“Yalan, halkın onayladığı ve içgüdüsel olarak gerçeğe tercih ettiği tek sanat biçimidir.”
Jean Cocteau
İçgüdüsel olarak gerçeğe tercih edildiği kesin…
Gerçek çoğu zaman acıklıdır çünkü.
Cevabına katlanamayacağın soruyu sormayacaksın, derler bir de.
Sormadığım o kadar çok soru var ki.
Cevabını bildiğim için, duymaya katlanamayacağımdan emin olduğum bir sürü soru.
Susuyorum, kendime başka yalanlar uydurup, örtüyorum üstünü cevabın.
Böyle iyi.
Bekâr bir kız arkadaşım, erkek arkadaşıyla çıkmıştı ama annesine başka şeyler söylemişti. Neden annene onunla olduğunu söylemedin dediğimde “Doğruyu hazmedemeyen yalanı hak eder.” demişti.
O gün bugün, hem itip, hem çektiğim bir doğru oldu bu.
Doğru söylemediğim zaman kendime sorduğum sorunun cevabı hep buydu:
“Doğruyu hazmedemeyecek.”
Özdemir Asaf’ın Lavinia’sını bilir misiniz? Feridun Düzağaç’ın ilk bestesi.
Şiirin şarkıya dönüştükten sonra taçlanan hallerinden biri…
“Sana gitme demeyeceğim.
Ama gitme Lavinia
Yalanlar istiyorsan, yalanlar söyleyeyim
İncinirsin, yine de sen bilirsin.”
Bu böyle…
Bazen gerçekten yalanlar isteriz ya.
Sorarız, sabırsızız çünkü, bile bile ateşe atarız kendimizi.
Ama cevabı doğru olmaz inşallah, diye de geçiriverir içimizden.
Olmuştur benim…
Sormuşumdur. Almışımdır cevabı buz gibi.
Sonra, “n’olur bana bazen yalan söyle” demişimdir, içim kırık dökük.
Demek ki tutacakmışız kendimizi, sormayacakmışız her şeyi.
Asıl, söylenmeyen yalanların incittiğini unutmayacakmışız.
Yalancının teki değilim ben. Doğrusu kimseye zarar vermeyecekse ve doğruluğuna inanıyorsam doğrudur söylediklerim.
Ama olur ya bazen mecbur kalıp bir şey uydururum, bu defa ortaya çıkarsa ne yaparım diye ödüm kopar. O yatsı vakti gelip mumun söndüğü an var ya, işte o an yer yarılsın da içine gireyim isterim. Bu yüzden uzak ara durmaya çalışırım yalandan.

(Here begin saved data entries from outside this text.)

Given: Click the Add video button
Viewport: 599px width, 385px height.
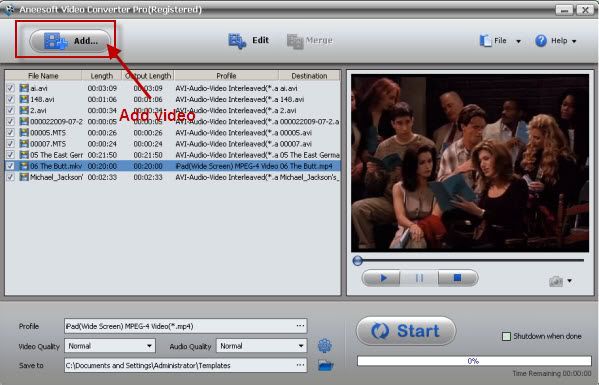Looking at the screenshot, I should click(x=70, y=40).
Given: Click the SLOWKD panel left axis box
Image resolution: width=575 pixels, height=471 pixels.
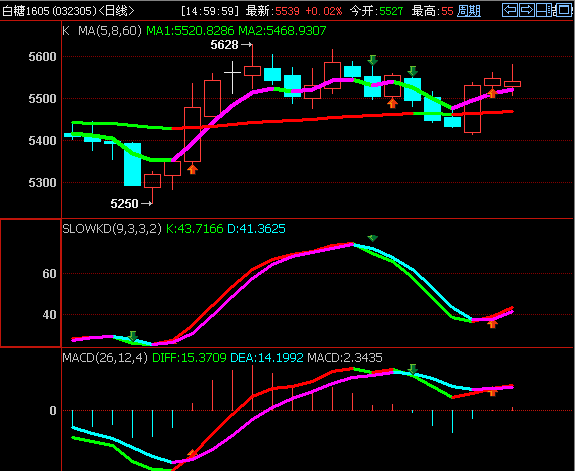Looking at the screenshot, I should click(x=30, y=283).
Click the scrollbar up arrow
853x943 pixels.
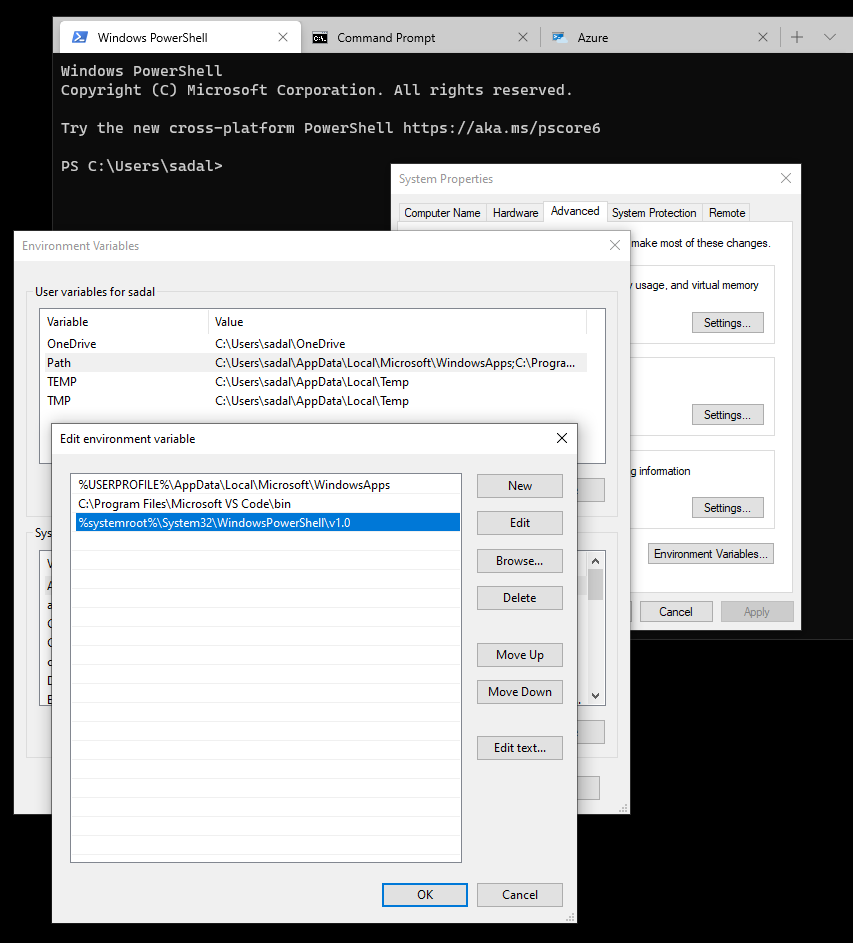pyautogui.click(x=595, y=562)
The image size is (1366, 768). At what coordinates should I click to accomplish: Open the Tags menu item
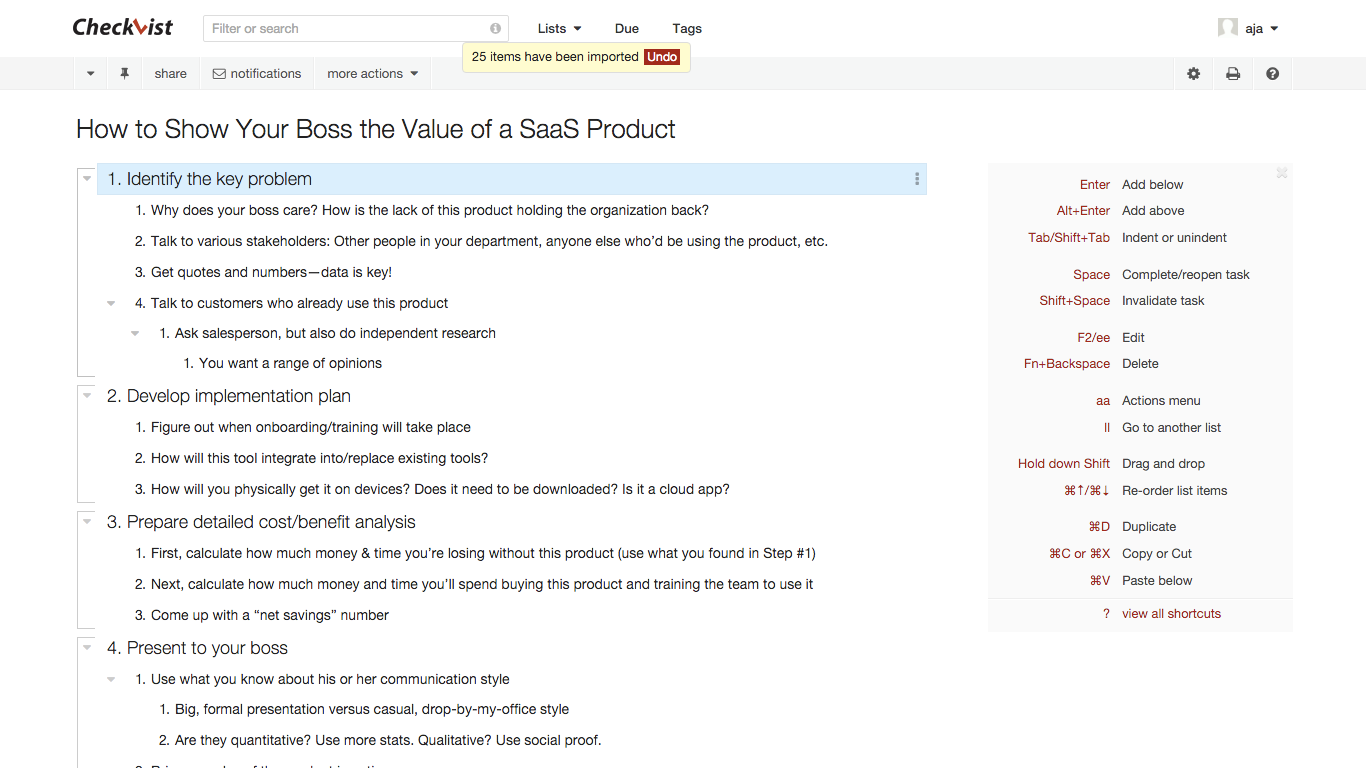(x=687, y=29)
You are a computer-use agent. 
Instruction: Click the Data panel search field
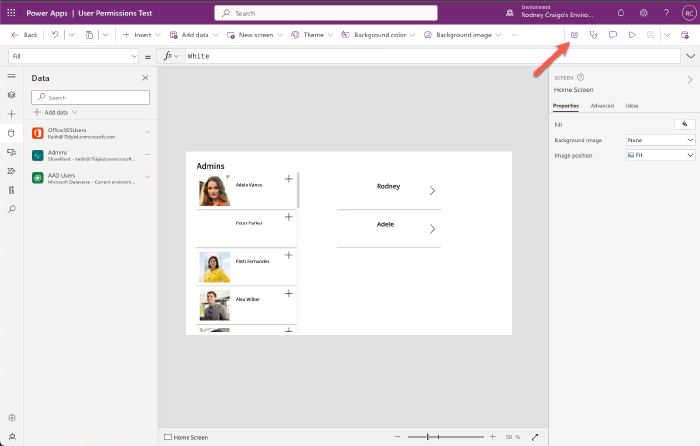[x=91, y=97]
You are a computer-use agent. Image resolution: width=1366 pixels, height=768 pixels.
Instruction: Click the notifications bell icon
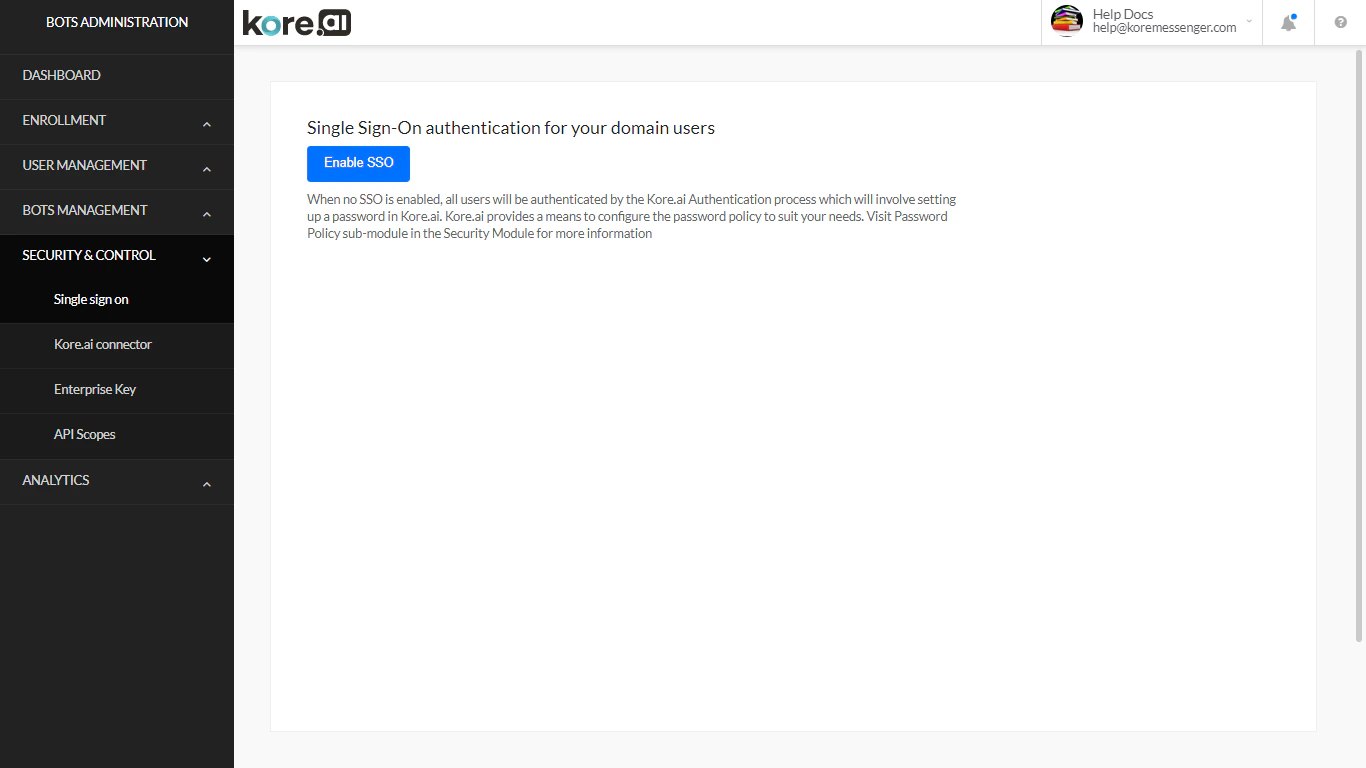1287,22
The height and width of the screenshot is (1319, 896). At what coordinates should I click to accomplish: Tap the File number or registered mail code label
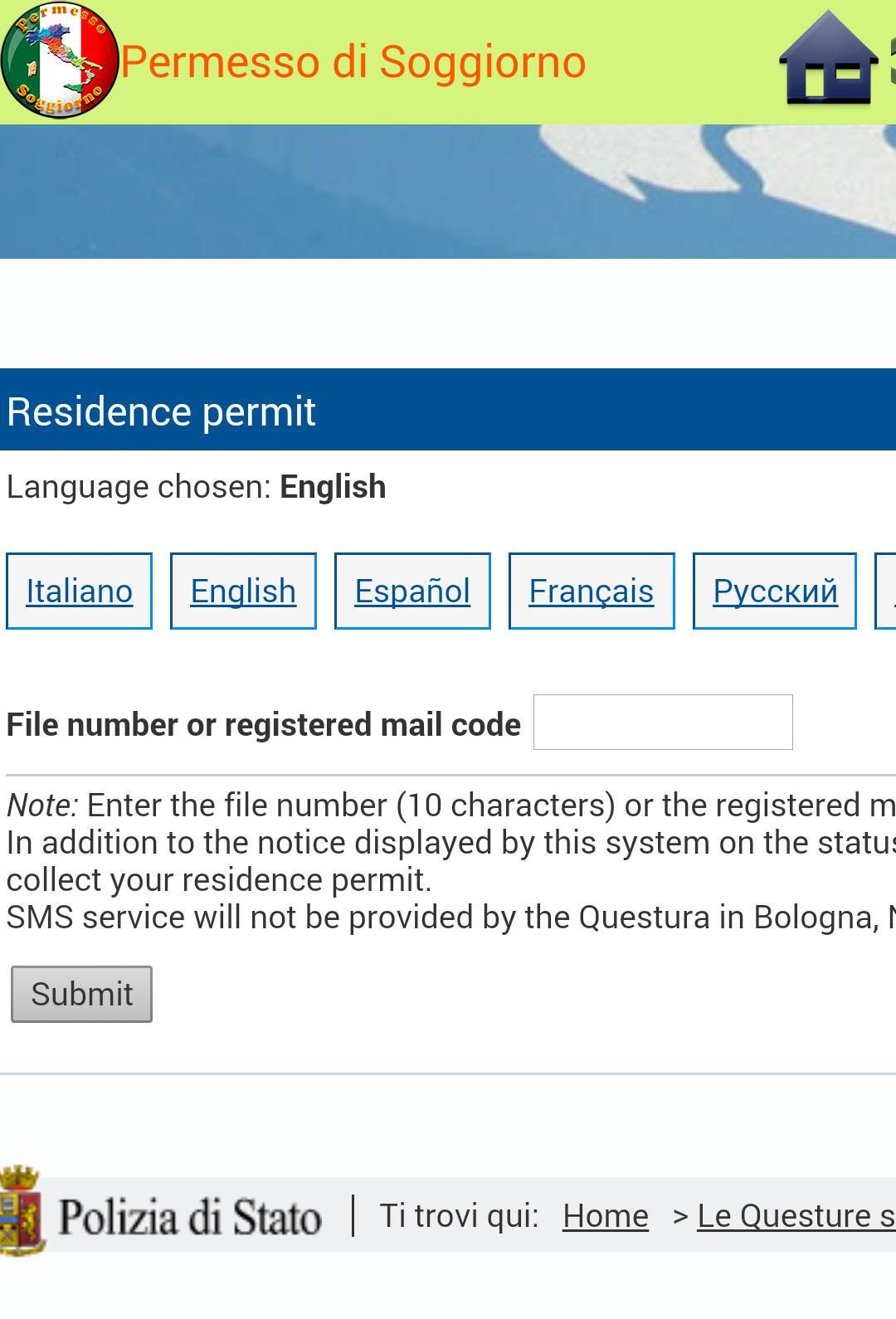pos(264,725)
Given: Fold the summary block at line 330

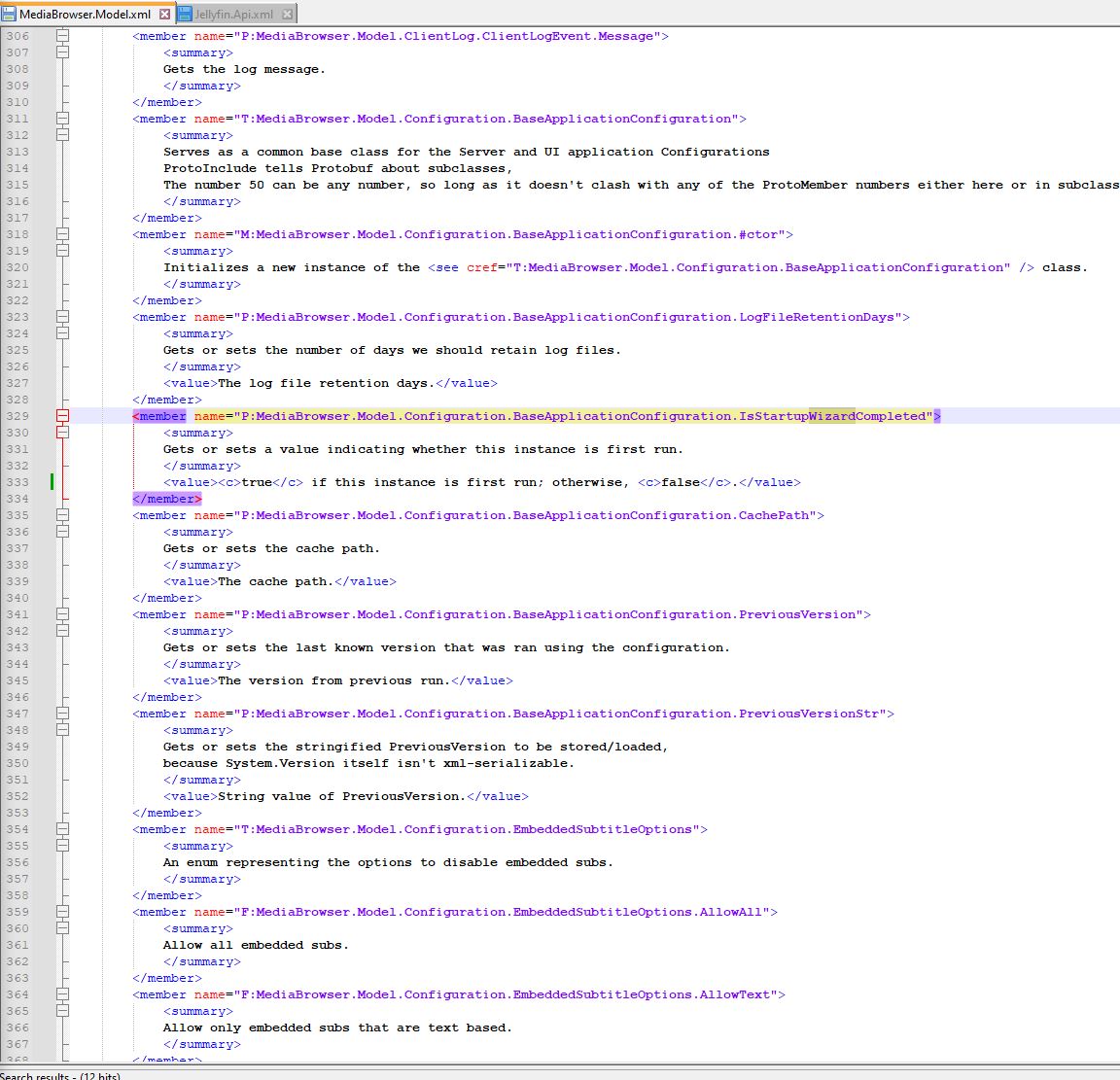Looking at the screenshot, I should click(63, 433).
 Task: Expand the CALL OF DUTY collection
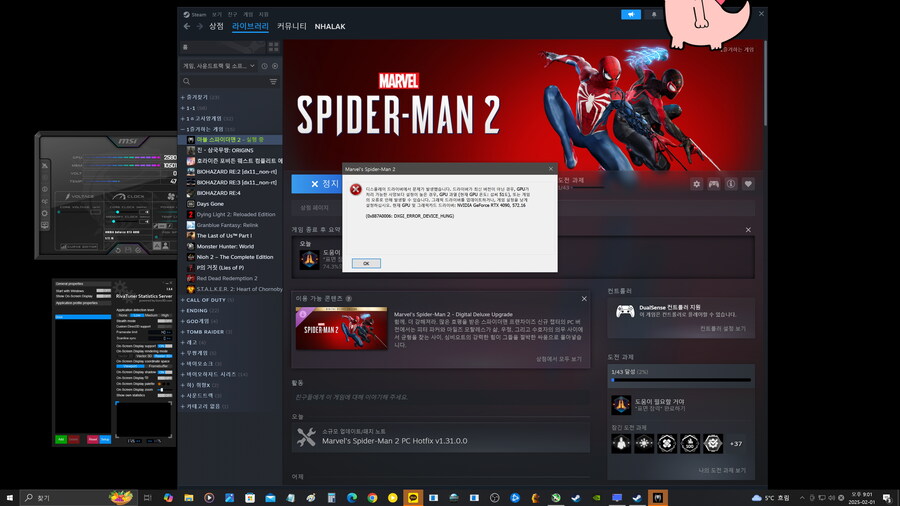pos(207,300)
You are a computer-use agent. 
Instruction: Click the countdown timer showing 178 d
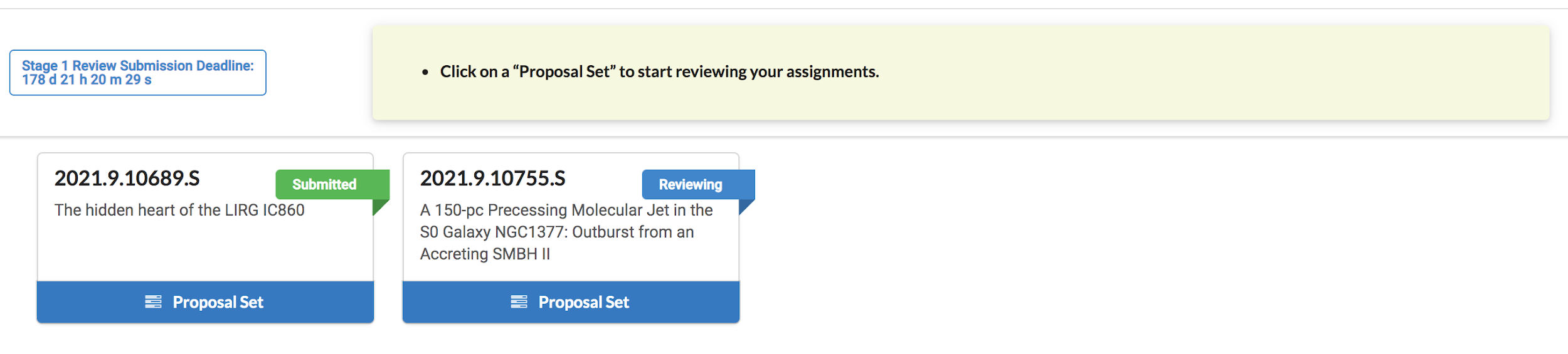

Yalan söylemek neyse de söyletilmek konusunda kötüyümdür.
Mesela durumu idare etmek hali vardır ya.
Anlık ama. Ben bu konuda su katılmamış bir anlamazımdır.
Hani birine bir yalan uydurulmuştur ve bunun devamı gereklidir. Ben çam devire devire doğruyu söylerim, o arada kaş göz edilir bana, öksürülür, hapşırılır, Nuray, sus! babında. Nerdee? Bir çuval inciri berbat etmek, deyince beni anacaksınız. O kadarım yani.
Uyarayım dedim.
Başkalarına söylediğimiz yalanlar…
“Ben hiç yalan söylemem” derken uzayan burunlarımızın bize ettiği hainlik.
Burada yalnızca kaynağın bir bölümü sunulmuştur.